The objective is also to make students and professional practitioners more aware of the links between the EU policies and the territorial scale of management as well as of the possible role of landscape design. The EU policies are adapted to each culture and geographical region, which makes the potential interpretations a source of new concepts.
In EMiLA, students will be educated to work on large-scale European landscape questions linked to the fast transformation brought about by changes in resource management as for instead:
- How should we build our European energy-system without erasing our historical cultural landscapes?
- What type of agrarian landscape and suburban agrarian landscapes should we have surrounding our major European cities?
- How can we manage flood risk of European rivers through landscaping?
- What will our European landscapes be used for in the face of a shrinking and aging population?

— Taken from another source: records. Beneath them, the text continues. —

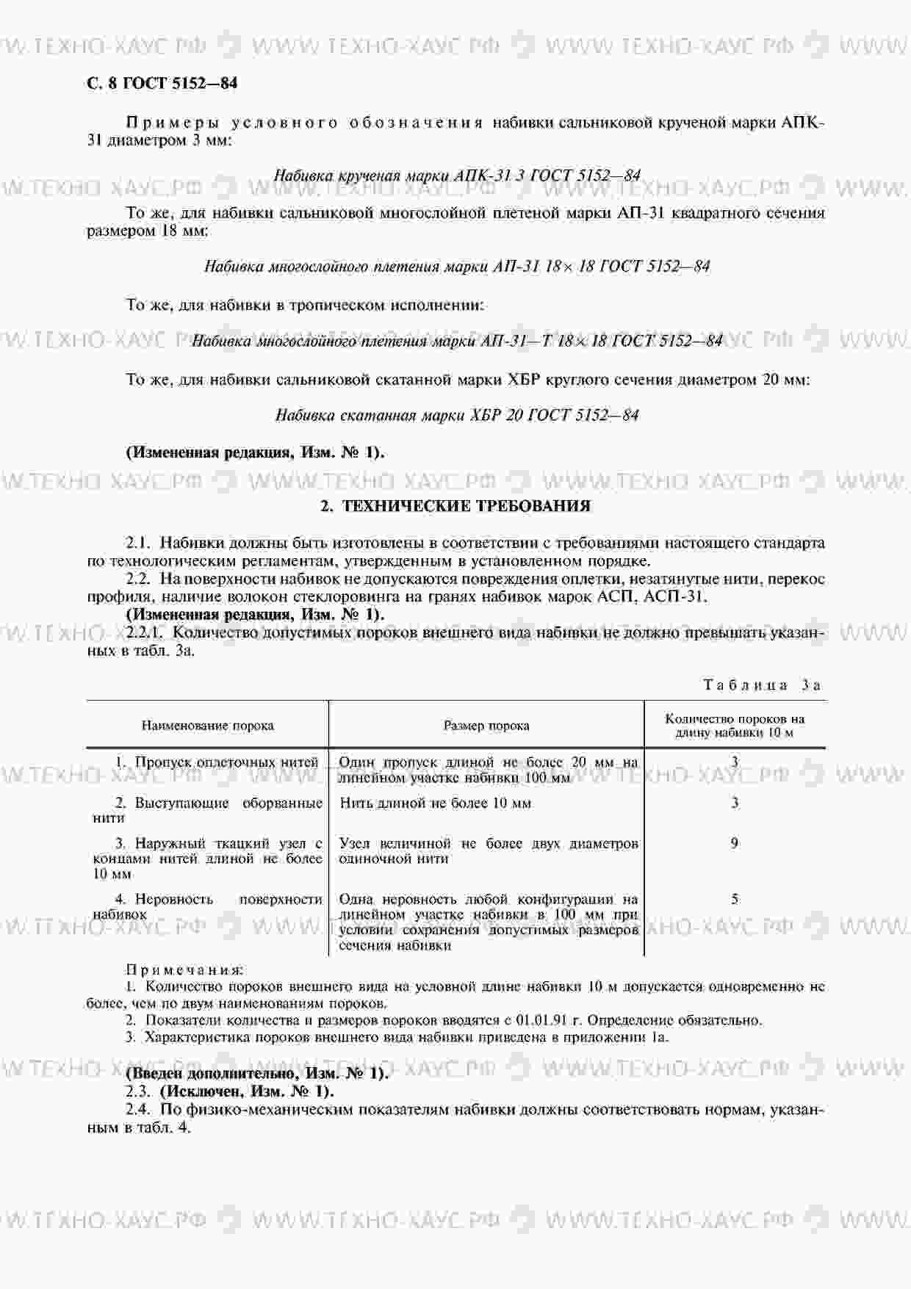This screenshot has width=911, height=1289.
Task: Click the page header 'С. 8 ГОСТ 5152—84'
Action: [162, 83]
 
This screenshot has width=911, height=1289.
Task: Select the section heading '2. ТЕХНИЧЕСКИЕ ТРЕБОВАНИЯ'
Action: [455, 506]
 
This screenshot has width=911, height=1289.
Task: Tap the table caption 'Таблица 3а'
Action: [762, 685]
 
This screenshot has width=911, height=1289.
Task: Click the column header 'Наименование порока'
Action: [207, 726]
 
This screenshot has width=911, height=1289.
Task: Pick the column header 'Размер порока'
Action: [486, 726]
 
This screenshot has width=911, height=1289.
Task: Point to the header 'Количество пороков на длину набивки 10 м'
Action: [734, 726]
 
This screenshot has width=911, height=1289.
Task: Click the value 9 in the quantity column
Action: [734, 843]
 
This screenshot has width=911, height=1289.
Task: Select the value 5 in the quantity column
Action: [734, 899]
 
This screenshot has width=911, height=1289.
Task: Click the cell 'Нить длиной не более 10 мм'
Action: [435, 803]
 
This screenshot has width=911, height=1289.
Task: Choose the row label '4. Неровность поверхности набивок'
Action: [207, 906]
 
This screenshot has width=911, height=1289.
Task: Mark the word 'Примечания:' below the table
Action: [185, 970]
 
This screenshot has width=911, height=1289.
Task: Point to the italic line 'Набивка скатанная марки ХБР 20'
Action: [456, 416]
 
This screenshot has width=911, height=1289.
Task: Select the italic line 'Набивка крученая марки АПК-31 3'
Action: [456, 176]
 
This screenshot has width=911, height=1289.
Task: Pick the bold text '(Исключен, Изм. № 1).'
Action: [247, 1091]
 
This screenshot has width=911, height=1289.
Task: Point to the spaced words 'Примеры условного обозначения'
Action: [305, 123]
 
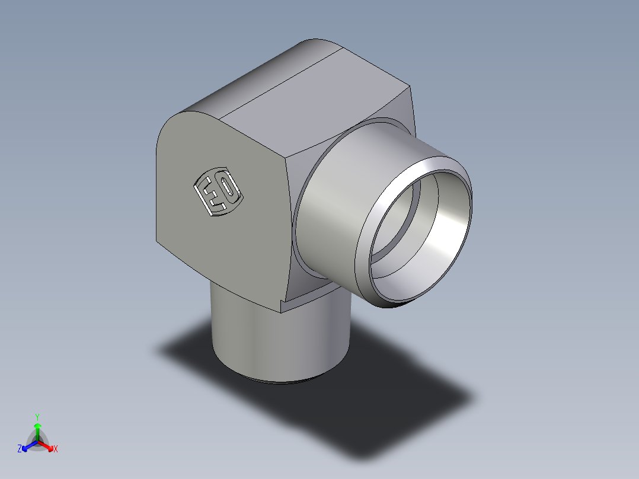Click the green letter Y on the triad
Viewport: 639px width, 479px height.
pos(37,417)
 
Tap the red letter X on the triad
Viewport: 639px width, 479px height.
pos(56,449)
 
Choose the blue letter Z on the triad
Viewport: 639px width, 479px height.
pos(20,449)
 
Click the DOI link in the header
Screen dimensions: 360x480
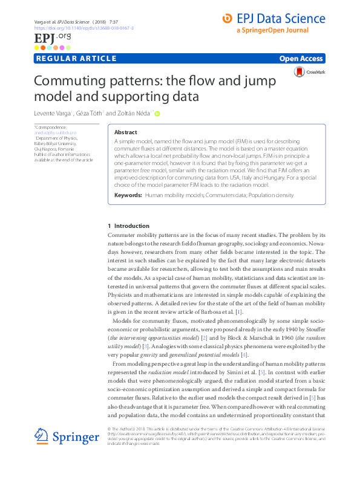click(x=84, y=28)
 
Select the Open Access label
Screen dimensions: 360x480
click(x=301, y=59)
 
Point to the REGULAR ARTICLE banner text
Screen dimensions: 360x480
click(x=76, y=59)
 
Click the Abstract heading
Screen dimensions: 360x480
click(x=126, y=132)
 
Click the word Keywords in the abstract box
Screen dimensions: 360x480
click(x=128, y=196)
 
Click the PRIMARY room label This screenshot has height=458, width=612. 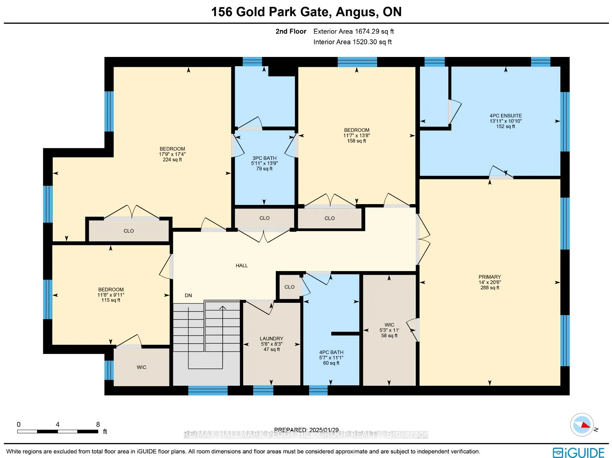490,277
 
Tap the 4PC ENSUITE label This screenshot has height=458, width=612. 505,115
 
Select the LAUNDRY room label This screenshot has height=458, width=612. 272,338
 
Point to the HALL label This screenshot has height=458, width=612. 242,265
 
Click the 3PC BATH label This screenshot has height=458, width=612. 264,158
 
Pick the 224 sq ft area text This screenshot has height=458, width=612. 172,160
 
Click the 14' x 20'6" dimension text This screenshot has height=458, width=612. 490,282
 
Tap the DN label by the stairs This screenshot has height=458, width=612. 188,295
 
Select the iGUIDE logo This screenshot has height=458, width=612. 578,453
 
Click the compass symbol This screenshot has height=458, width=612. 582,424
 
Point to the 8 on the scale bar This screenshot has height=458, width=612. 98,424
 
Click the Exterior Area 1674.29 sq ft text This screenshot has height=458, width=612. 353,31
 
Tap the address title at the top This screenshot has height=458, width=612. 306,12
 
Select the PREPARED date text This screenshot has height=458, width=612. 306,430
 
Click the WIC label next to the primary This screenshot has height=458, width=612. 389,325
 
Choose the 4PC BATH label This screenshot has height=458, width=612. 331,352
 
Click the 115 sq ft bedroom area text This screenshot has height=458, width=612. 111,300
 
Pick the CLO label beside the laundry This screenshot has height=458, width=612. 290,287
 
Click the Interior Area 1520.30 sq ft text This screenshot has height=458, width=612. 352,42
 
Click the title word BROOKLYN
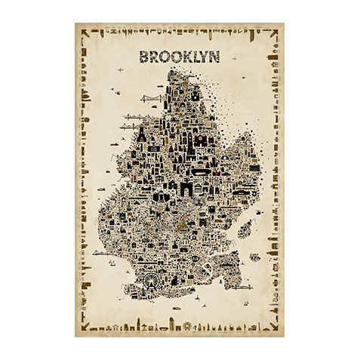(179, 56)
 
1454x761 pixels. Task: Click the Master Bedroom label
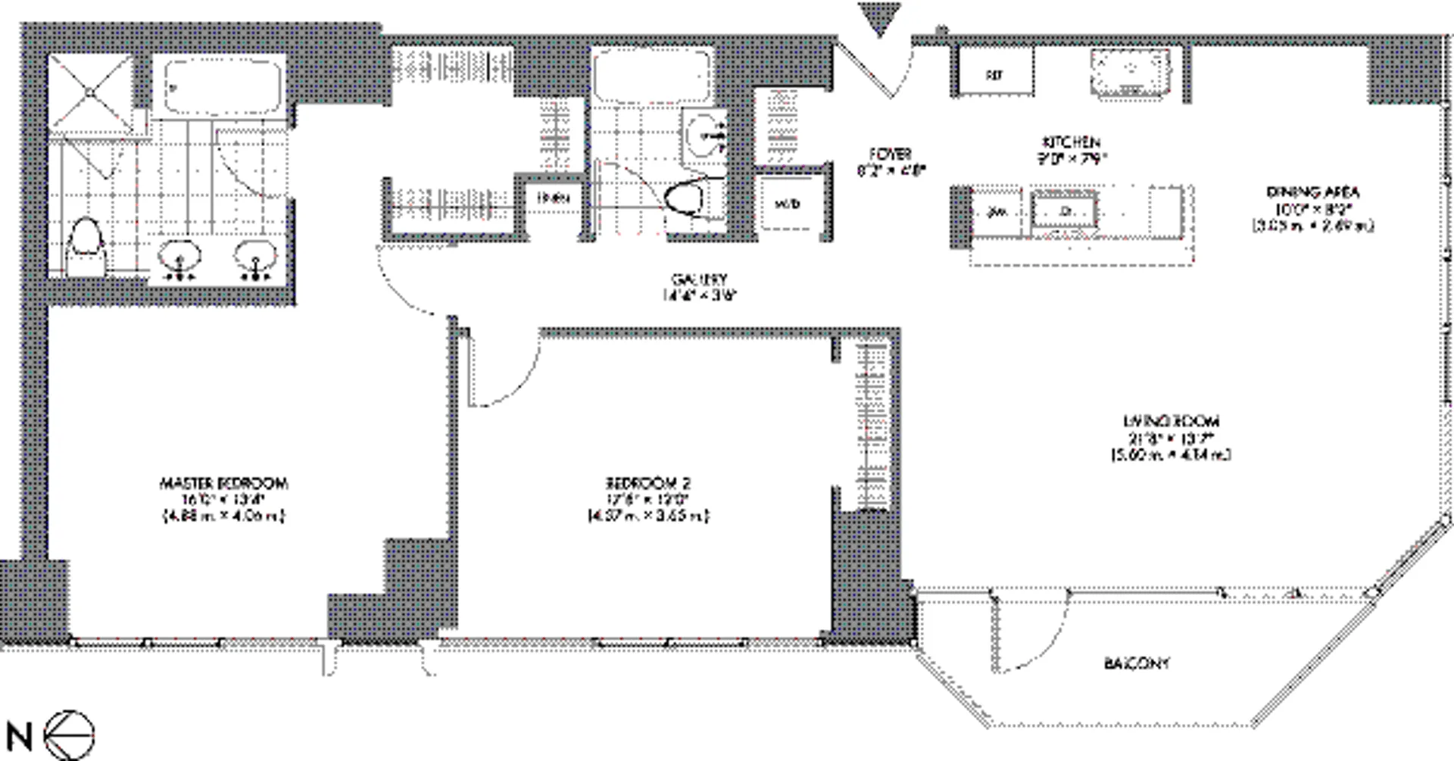tap(223, 483)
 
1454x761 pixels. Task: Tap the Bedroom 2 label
tap(648, 483)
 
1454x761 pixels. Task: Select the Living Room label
tap(1171, 421)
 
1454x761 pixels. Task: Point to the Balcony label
tap(1137, 664)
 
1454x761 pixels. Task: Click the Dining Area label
tap(1312, 192)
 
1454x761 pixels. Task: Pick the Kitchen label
tap(1071, 142)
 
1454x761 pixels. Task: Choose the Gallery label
tap(699, 279)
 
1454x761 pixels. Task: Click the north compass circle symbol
tap(70, 735)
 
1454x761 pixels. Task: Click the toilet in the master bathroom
tap(85, 246)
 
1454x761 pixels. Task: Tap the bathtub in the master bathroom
tap(223, 87)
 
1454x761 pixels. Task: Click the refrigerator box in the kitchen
tap(994, 74)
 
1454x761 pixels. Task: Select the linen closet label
tap(553, 198)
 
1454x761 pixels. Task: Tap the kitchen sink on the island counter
tap(1065, 210)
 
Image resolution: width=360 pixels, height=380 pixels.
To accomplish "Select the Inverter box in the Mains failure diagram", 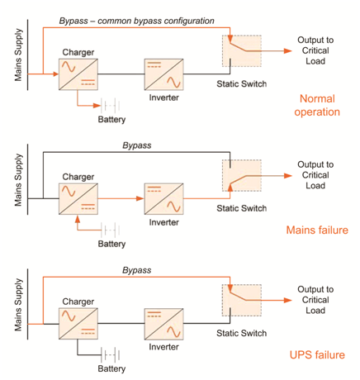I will (163, 199).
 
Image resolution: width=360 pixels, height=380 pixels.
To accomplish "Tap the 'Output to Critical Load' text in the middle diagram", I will (315, 175).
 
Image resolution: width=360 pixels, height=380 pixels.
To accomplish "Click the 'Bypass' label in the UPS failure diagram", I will (136, 270).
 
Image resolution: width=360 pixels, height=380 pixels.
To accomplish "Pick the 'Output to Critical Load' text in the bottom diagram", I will (315, 300).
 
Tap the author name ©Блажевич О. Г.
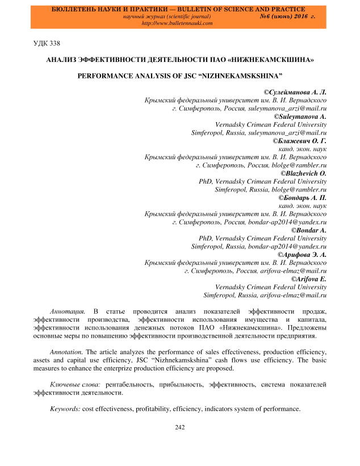point(300,140)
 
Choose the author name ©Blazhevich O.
point(304,172)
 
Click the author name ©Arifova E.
point(308,279)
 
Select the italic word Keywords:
point(65,409)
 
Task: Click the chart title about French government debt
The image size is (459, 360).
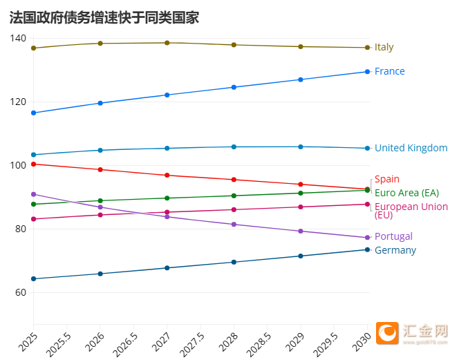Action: click(x=104, y=17)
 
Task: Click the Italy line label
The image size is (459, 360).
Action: click(x=384, y=47)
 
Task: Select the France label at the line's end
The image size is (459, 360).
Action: click(x=389, y=71)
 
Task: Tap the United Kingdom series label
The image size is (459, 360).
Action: click(x=411, y=148)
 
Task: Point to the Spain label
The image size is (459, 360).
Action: click(x=386, y=179)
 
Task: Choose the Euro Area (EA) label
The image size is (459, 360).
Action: click(x=406, y=192)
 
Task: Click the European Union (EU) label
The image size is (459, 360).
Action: click(x=411, y=210)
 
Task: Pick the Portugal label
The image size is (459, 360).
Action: click(x=393, y=236)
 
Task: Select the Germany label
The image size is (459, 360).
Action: click(x=395, y=250)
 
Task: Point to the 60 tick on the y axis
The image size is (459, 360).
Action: click(x=20, y=292)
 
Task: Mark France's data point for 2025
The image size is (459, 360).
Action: click(x=33, y=113)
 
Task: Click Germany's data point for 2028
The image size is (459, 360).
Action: click(x=234, y=262)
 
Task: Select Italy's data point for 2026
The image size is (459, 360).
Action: click(x=100, y=44)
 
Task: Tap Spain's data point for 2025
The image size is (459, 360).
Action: click(x=33, y=164)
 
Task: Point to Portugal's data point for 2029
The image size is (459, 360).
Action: click(x=300, y=231)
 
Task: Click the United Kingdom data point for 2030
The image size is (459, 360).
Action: click(x=367, y=148)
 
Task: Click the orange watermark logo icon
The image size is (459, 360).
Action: click(x=388, y=334)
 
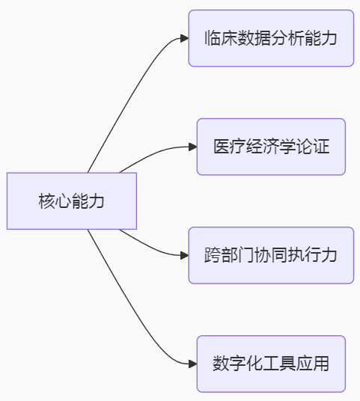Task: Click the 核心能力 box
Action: point(72,201)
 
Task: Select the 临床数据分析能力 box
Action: point(271,38)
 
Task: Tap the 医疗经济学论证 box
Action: point(271,147)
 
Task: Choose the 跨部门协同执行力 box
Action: point(271,255)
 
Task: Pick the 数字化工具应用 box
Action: point(271,364)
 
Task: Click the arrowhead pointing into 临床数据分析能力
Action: point(184,38)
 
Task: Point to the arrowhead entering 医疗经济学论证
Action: point(192,147)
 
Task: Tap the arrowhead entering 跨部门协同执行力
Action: point(184,255)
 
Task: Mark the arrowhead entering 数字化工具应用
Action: point(192,364)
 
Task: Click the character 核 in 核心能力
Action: point(46,201)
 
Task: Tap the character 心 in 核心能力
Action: point(63,201)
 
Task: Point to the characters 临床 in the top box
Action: point(221,38)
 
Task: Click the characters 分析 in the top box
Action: point(287,38)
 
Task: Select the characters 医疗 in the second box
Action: point(230,147)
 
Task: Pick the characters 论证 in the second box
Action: point(313,147)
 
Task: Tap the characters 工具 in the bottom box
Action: point(279,364)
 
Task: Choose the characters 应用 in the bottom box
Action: point(313,364)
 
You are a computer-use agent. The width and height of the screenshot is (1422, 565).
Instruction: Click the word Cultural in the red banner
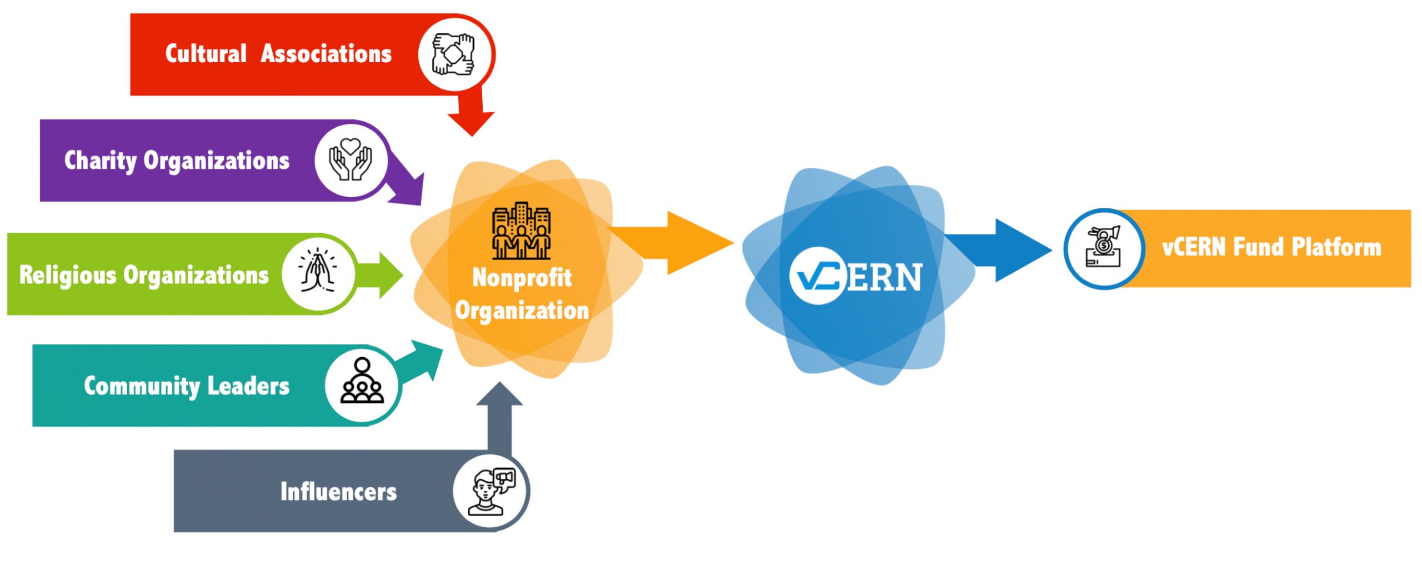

Moreover, we hope that EMiLA will offer its students the possibility to create a strong and intensive network between students and teachers from the differents EU schools/universities as well as from other international landscape architects that have a link with EMiLA.
EMiLA was founded to:
- Be a hub for students, academics, researchers, stakeholders, the EU and regional policy makers to develop new curricula; and to allow knowledge exchange on human settlements and contemporary landscapes through a Design Process.
- Identify and develop key EU landscape topics that are not currently clearly addressed in Higher Education, such as the impact of the new EU Common Agricultural Policy on landscape, as well as across-the-board Landscape topics. There will also be comparative reflections on scale, time and knowledge in territorial transformations.
- Have a learner-centred approach and a strong teacher-student relationship, as a students’ and academics’ Masters programme which promotes mobility.
- Be sustainable and grow. Once consolidated, EMiLA will invite new schools to join the network.